Word for word, print all of the entries below.

EXERCISE INPUT
"""

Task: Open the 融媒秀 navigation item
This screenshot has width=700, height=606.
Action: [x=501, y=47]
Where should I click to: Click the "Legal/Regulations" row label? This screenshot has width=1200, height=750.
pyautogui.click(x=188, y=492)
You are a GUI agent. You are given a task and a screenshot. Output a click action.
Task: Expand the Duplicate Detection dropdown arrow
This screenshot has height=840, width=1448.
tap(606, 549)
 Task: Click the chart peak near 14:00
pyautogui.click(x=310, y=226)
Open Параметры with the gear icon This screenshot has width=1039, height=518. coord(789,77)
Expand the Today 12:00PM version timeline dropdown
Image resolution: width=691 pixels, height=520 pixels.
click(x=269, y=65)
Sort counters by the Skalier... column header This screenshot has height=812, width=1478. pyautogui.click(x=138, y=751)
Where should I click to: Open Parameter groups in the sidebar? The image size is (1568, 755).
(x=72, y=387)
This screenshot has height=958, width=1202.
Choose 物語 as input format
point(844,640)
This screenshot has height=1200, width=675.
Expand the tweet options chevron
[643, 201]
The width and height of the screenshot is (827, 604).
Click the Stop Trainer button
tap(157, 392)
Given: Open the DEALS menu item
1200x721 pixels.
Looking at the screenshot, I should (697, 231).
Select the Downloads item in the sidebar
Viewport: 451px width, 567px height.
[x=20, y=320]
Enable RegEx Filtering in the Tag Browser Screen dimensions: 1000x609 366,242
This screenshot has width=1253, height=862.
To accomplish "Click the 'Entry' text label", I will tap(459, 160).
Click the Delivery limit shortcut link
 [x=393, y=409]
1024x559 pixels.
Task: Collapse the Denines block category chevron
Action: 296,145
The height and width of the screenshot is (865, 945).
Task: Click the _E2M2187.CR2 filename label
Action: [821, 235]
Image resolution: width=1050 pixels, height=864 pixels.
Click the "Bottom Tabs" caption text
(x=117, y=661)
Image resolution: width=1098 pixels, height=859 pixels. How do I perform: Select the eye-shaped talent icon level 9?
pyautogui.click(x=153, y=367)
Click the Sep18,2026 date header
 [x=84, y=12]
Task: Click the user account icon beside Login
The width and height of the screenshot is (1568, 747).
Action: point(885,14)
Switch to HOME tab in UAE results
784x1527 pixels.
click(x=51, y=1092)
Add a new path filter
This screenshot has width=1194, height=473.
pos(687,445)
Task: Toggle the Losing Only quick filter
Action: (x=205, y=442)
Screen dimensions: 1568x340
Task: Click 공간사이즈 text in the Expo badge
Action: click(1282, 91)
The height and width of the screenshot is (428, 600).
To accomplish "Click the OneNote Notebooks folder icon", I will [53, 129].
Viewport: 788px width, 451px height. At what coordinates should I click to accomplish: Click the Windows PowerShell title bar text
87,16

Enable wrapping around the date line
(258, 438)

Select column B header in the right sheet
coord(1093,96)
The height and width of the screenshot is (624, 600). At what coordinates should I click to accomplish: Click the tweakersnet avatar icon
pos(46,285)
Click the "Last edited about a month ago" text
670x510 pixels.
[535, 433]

"""

OUTPUT FOR THIS EXERCISE
Task: Open the 融媒秀 navigation item
This screenshot has width=700, height=606.
Action: [x=501, y=47]
Where should I click to: Click the "Legal/Regulations" row label? This screenshot has width=1200, height=750.
pyautogui.click(x=188, y=492)
You are a GUI agent. You are given a task and a screenshot. Output a click action.
Task: Expand the Duplicate Detection dropdown arrow
This screenshot has height=840, width=1448.
tap(606, 549)
 Task: Click the chart peak near 14:00
pyautogui.click(x=310, y=226)
Open Параметры with the gear icon This screenshot has width=1039, height=518. coord(789,77)
Expand the Today 12:00PM version timeline dropdown
Image resolution: width=691 pixels, height=520 pixels.
click(x=269, y=65)
Sort counters by the Skalier... column header This screenshot has height=812, width=1478. pyautogui.click(x=138, y=751)
Where should I click to: Open Parameter groups in the sidebar? The image size is (1568, 755).
(x=72, y=387)
This screenshot has height=958, width=1202.
Choose 物語 as input format
point(844,640)
This screenshot has height=1200, width=675.
Expand the tweet options chevron
[643, 201]
The width and height of the screenshot is (827, 604).
Click the Stop Trainer button
tap(157, 392)
Given: Open the DEALS menu item
1200x721 pixels.
Looking at the screenshot, I should (697, 231).
Select the Downloads item in the sidebar
Viewport: 451px width, 567px height.
[x=20, y=320]
Enable RegEx Filtering in the Tag Browser Screen dimensions: 1000x609 366,242
This screenshot has width=1253, height=862.
To accomplish "Click the 'Entry' text label", I will tap(459, 160).
Click the Delivery limit shortcut link
 [x=393, y=409]
1024x559 pixels.
Task: Collapse the Denines block category chevron
Action: 296,145
The height and width of the screenshot is (865, 945).
Task: Click the _E2M2187.CR2 filename label
Action: [821, 235]
Image resolution: width=1050 pixels, height=864 pixels.
Click the "Bottom Tabs" caption text
(x=117, y=661)
Image resolution: width=1098 pixels, height=859 pixels. How do I perform: Select the eye-shaped talent icon level 9?
pyautogui.click(x=153, y=367)
Click the Sep18,2026 date header
 [x=84, y=12]
Task: Click the user account icon beside Login
The width and height of the screenshot is (1568, 747).
Action: point(885,14)
Switch to HOME tab in UAE results
784x1527 pixels.
click(x=51, y=1092)
Add a new path filter
This screenshot has width=1194, height=473.
pos(687,445)
Task: Toggle the Losing Only quick filter
Action: (x=205, y=442)
Screen dimensions: 1568x340
Task: Click 공간사이즈 text in the Expo badge
Action: click(1282, 91)
The height and width of the screenshot is (428, 600).
To accomplish "Click the OneNote Notebooks folder icon", I will [53, 129].
Viewport: 788px width, 451px height. At what coordinates should I click to accomplish: Click the Windows PowerShell title bar text
87,16

Enable wrapping around the date line
(258, 438)

Select column B header in the right sheet
coord(1093,96)
The height and width of the screenshot is (624, 600). At what coordinates should I click to accomplish: Click the tweakersnet avatar icon
pos(46,285)
Click the "Last edited about a month ago" text
670x510 pixels.
[535, 433]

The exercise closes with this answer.